Touche Don. (or should I say Dave Bowman)
This is a difficult issue for me to decide upon b/c in a sense, we are all
right. Can we achieve a parsing of the long name to the short name for
client displays etc.
John- care to chime in ?
On Wed, Feb 29, 2012 at 10:14 AM, Don Murray <don.murray@xxxxxxxx> wrote:
> Hi Glenn-
> Thanks for the response. What I hear you saying is that the underlying
> infrastructure that John is creating (i.e. the GribFeatureCollection) and
> the fixes to what's broken in the identification of the data (e.g. the
> break out of the variables on different accumlation times) will help you
> provide consistent results. I agree that these changes are necessary.

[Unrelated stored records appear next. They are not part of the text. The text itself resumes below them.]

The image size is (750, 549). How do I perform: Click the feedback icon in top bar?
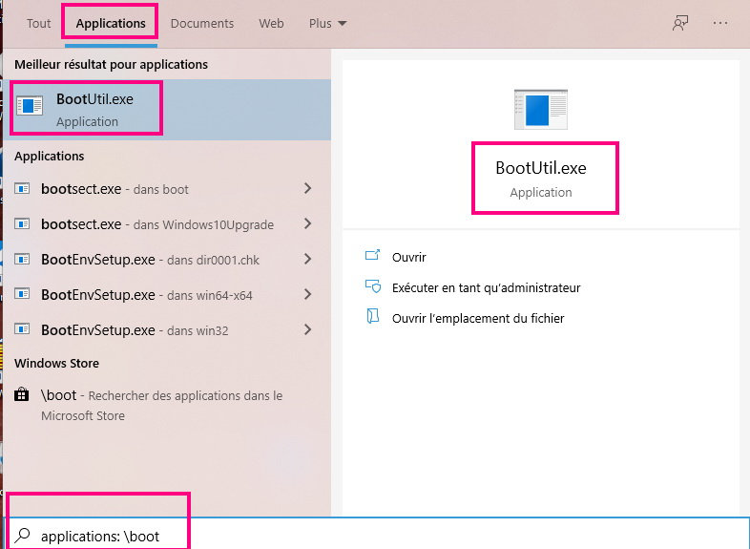680,24
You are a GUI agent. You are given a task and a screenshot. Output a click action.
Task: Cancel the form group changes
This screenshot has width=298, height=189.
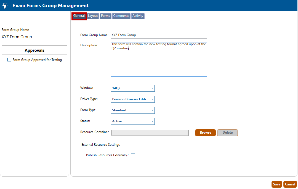click(x=290, y=184)
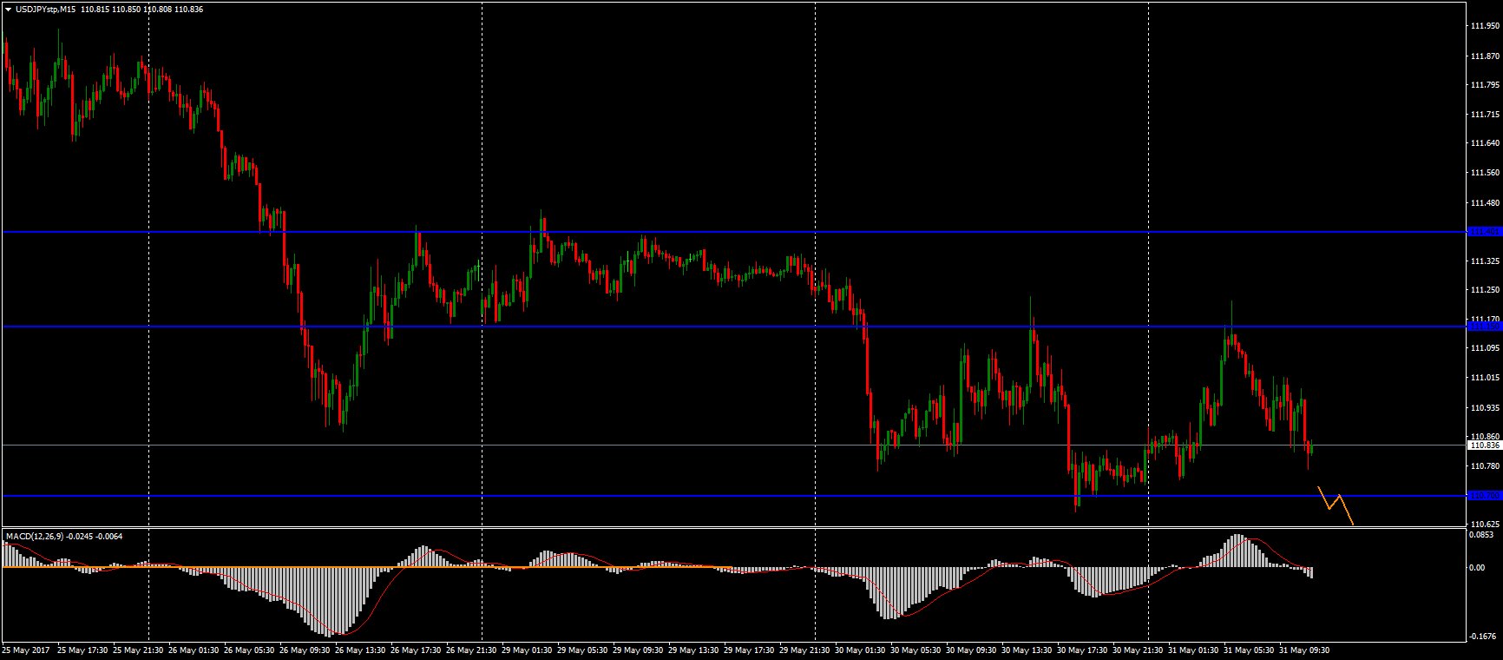This screenshot has height=660, width=1503.
Task: Click the 31 May 09:30 time label
Action: tap(1305, 650)
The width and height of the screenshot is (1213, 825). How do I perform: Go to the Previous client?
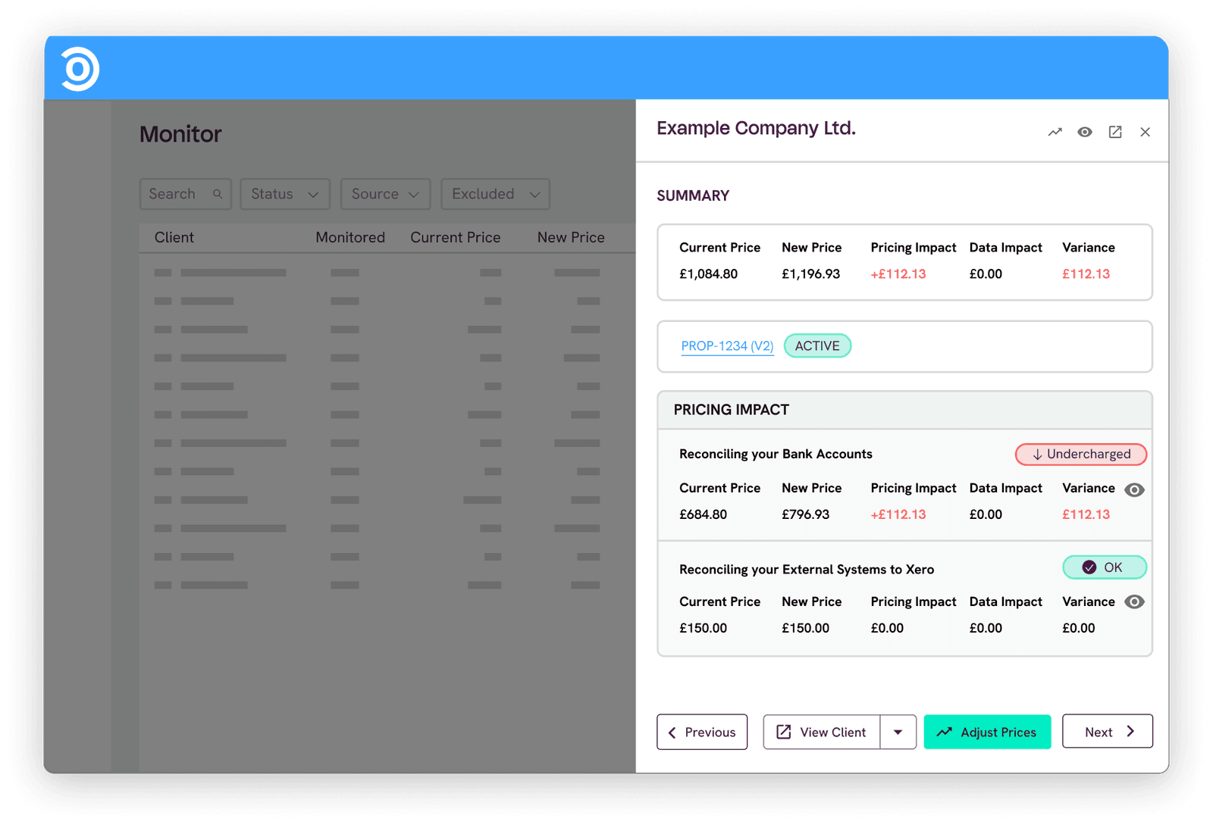pos(702,732)
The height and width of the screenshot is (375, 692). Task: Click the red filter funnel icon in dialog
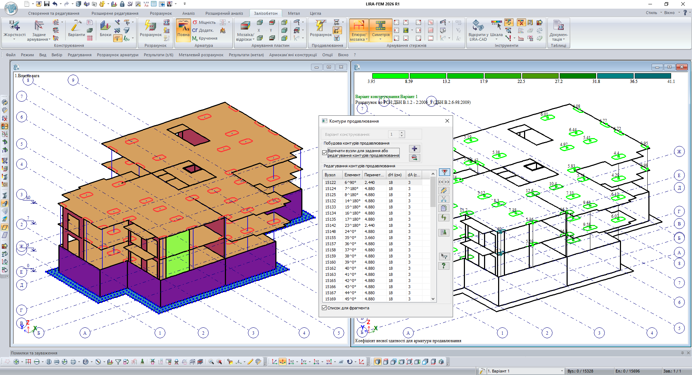444,172
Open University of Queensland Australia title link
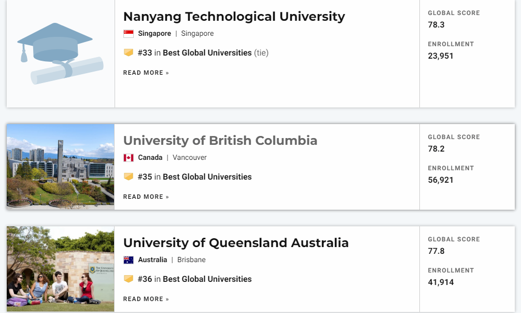This screenshot has width=521, height=313. tap(236, 243)
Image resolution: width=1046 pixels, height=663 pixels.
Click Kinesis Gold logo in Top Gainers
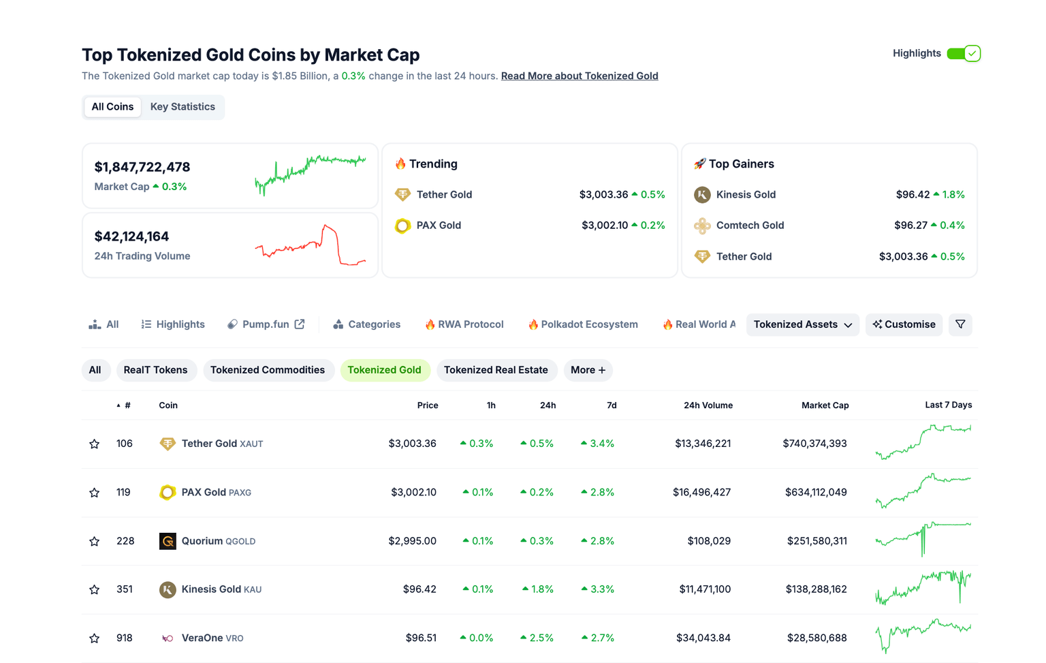(702, 195)
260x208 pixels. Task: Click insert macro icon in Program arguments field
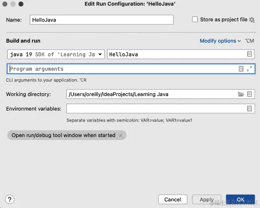[241, 69]
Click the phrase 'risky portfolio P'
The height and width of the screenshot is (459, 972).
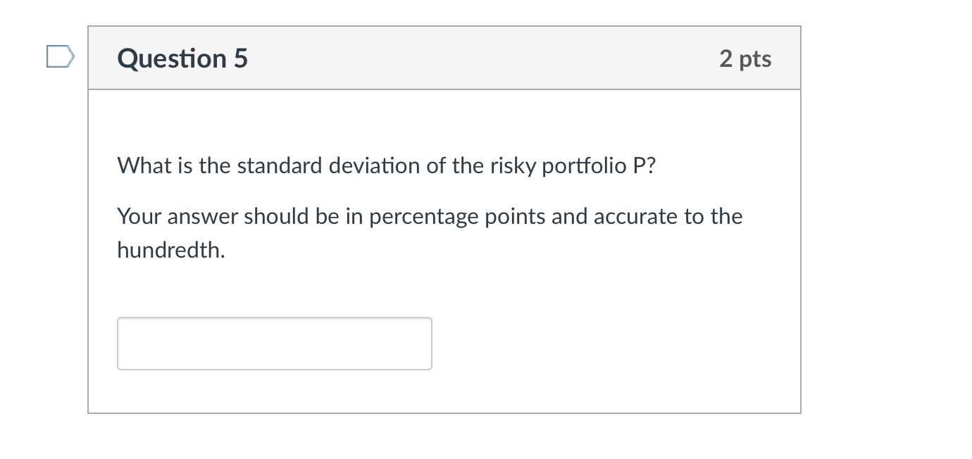[566, 165]
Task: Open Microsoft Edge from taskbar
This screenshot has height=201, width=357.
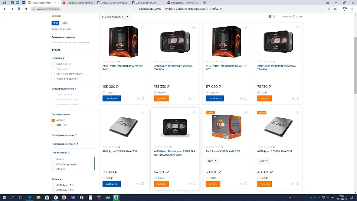Action: click(30, 197)
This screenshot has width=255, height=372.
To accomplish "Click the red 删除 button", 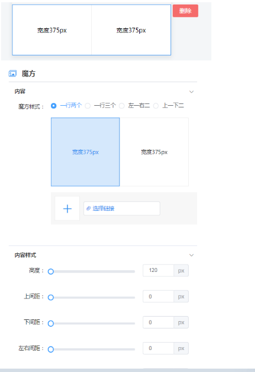I will (185, 11).
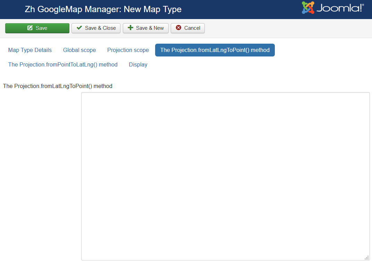Click the Zh GoogleMap Manager page title
Image resolution: width=372 pixels, height=264 pixels.
point(103,9)
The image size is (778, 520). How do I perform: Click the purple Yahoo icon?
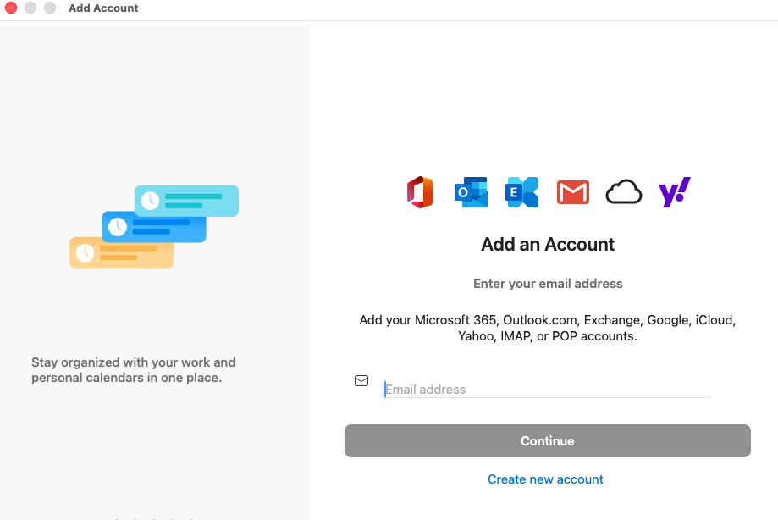click(x=674, y=192)
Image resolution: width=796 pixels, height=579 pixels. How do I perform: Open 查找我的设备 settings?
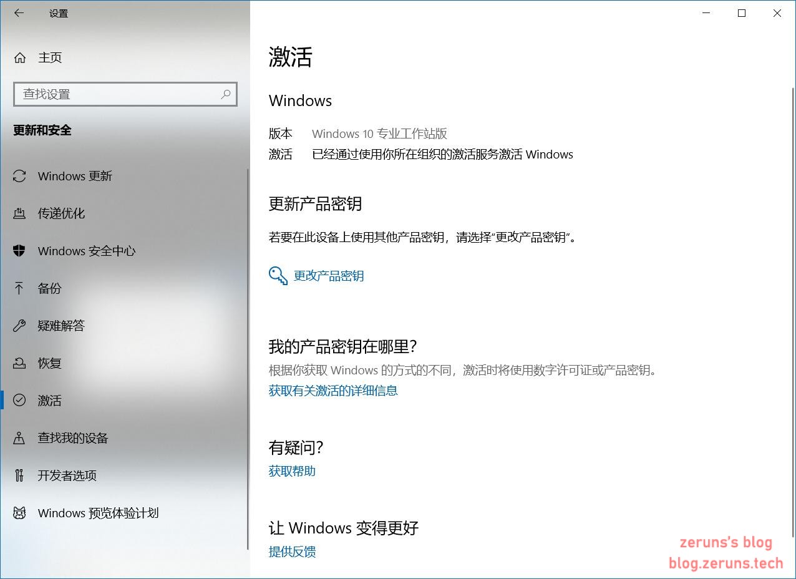coord(73,438)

> However, I think the same thing can be achieved with the human readable
> variable names. There is no guarantee that the VAR_* names won't change in
> the future. As John discussed with me last week, if he finds a new PDS
> variable that he thinks is important, it could be added to the variable
> name and then we go through the pain again. That's no different than
> changing the human readable names. The lookup for creating consistent
> human readable names is already there to create the long name.
> Even with the human readable names, there will be pain for tool developers
> that access the data, because some names will change. It will require
> changes to the IDV, but at least they will be manageable. The permalinks in
> the Godiva WMS viewer that is part of the TDS will break because they use
> the variable name to get the data.
> I think the human readable names serve the end users better than the VAR_*
> names. For example, if I go to NOMADS now and go to a GRIB2 file and
> choose the OPeNDAP view, I get a list of variables that I can choose. Ex:
> The variables that are selectable are in bold letters and easy to read. I
> can quickly scroll through the page to find the variable I'm interested in.
> While the long_name is listed in lesser print, it doesn't stand out like
> the variable name does. In the new scheme, what will stand out on the page
> is lots of VAR_* names which all look similar. You could argue that no one
> uses this OPeNDAP interface, but I know that there are some who do.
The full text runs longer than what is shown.